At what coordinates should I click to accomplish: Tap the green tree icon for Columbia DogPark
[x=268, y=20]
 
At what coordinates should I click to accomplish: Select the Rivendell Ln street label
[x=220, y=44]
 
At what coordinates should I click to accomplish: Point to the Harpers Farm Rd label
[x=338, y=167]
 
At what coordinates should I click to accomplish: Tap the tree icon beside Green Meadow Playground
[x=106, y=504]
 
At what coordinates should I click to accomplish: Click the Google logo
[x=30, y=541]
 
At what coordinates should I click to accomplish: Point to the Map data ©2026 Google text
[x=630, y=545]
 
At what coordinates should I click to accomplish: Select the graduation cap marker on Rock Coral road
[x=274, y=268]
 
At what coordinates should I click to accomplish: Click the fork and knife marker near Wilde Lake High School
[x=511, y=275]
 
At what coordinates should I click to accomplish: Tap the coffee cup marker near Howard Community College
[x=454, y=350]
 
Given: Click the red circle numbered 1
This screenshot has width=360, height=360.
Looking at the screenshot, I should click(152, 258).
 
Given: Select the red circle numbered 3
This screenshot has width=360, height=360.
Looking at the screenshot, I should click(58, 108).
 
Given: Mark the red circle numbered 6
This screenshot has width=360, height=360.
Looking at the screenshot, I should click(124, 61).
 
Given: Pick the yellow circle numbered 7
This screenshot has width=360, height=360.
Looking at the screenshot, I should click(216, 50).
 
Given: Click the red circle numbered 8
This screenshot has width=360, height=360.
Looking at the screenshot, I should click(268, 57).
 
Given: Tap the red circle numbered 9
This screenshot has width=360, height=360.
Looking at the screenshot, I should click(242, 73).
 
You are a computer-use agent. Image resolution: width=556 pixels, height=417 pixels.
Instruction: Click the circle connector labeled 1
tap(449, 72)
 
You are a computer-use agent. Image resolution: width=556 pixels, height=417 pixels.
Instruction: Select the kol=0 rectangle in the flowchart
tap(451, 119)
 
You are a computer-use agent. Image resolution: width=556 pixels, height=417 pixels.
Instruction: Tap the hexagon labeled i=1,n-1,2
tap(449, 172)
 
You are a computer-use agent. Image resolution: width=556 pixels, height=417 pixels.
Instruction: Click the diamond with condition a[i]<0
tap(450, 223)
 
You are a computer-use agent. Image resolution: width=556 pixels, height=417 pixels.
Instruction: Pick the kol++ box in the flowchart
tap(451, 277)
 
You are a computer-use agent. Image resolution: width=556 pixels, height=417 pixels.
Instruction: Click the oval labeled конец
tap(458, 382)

---

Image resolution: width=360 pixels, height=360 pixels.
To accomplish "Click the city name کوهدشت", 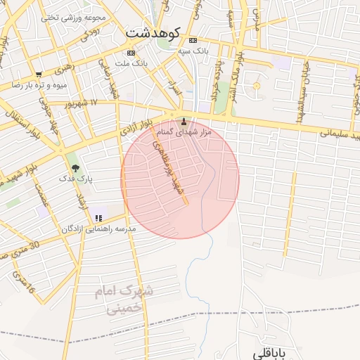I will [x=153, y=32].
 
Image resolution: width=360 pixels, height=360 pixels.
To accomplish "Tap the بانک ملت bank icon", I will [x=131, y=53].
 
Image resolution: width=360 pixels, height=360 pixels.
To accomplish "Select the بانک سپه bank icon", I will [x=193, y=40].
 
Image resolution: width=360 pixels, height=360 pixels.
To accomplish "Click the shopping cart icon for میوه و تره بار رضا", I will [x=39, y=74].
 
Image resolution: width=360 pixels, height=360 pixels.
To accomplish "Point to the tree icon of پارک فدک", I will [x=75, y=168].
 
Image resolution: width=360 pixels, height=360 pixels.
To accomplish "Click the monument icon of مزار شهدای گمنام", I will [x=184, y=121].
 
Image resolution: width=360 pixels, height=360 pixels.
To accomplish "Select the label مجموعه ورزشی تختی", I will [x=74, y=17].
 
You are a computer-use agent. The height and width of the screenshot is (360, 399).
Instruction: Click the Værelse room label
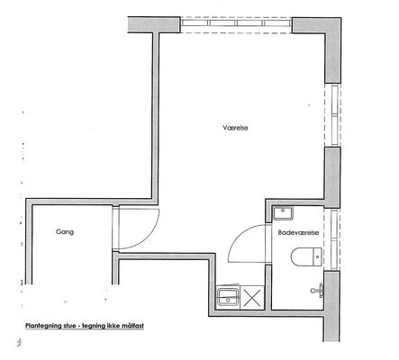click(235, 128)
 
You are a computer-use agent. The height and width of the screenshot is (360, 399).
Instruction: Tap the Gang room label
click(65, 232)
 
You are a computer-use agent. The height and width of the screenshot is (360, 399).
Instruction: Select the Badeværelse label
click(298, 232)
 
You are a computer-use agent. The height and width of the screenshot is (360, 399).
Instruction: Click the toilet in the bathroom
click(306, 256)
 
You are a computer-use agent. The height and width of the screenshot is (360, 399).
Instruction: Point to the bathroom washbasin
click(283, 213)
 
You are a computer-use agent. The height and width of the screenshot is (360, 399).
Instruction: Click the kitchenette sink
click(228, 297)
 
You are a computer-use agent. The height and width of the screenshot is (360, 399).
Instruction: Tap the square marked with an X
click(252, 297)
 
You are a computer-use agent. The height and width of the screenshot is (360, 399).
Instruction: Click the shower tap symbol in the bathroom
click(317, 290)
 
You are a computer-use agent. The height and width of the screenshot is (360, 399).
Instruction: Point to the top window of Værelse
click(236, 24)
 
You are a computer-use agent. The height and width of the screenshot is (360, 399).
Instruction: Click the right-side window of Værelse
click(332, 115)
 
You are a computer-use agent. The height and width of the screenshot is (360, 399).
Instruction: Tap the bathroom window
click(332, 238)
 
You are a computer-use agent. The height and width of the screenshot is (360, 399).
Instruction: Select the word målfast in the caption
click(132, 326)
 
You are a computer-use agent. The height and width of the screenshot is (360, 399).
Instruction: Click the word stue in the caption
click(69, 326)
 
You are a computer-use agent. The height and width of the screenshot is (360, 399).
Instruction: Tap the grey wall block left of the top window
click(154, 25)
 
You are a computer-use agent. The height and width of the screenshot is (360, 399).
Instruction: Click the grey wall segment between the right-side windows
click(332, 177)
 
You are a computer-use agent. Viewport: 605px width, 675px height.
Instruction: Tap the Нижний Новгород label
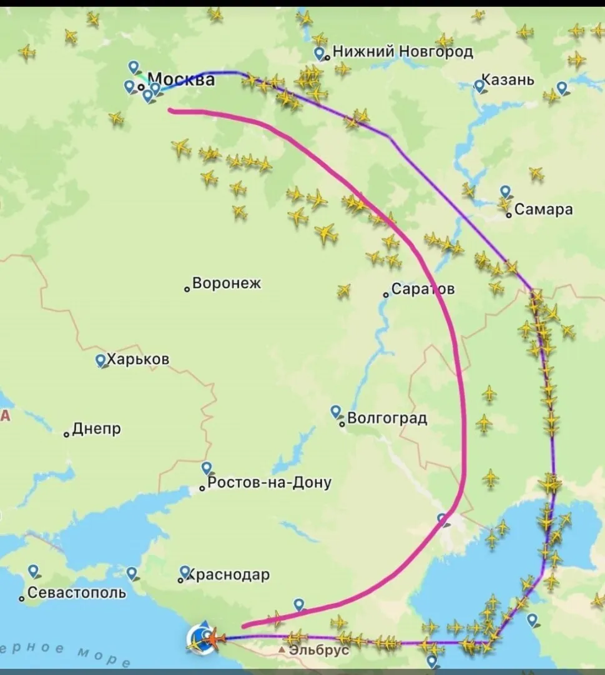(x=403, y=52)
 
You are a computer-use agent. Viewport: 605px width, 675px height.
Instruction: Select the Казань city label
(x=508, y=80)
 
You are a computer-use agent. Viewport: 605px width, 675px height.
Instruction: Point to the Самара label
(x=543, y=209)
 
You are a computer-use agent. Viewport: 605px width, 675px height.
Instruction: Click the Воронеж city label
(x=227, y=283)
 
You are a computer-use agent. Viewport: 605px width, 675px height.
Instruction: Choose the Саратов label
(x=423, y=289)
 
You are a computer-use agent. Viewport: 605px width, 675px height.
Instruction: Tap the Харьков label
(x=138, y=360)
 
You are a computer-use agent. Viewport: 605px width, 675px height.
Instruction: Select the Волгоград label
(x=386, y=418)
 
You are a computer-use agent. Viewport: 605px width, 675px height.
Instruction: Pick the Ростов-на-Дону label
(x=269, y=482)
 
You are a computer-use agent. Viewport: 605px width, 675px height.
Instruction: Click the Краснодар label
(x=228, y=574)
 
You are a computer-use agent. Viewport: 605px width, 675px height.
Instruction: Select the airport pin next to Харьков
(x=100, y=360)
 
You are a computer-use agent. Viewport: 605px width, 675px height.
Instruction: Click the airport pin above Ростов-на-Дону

▸ **Written problem**
Which lines in the records above contain the word "caption"? Gather every one of them and copy each in full.

▸ **Exercise solution**
Instruction: Select the word målfast in the caption
Instruction: Click the word stue in the caption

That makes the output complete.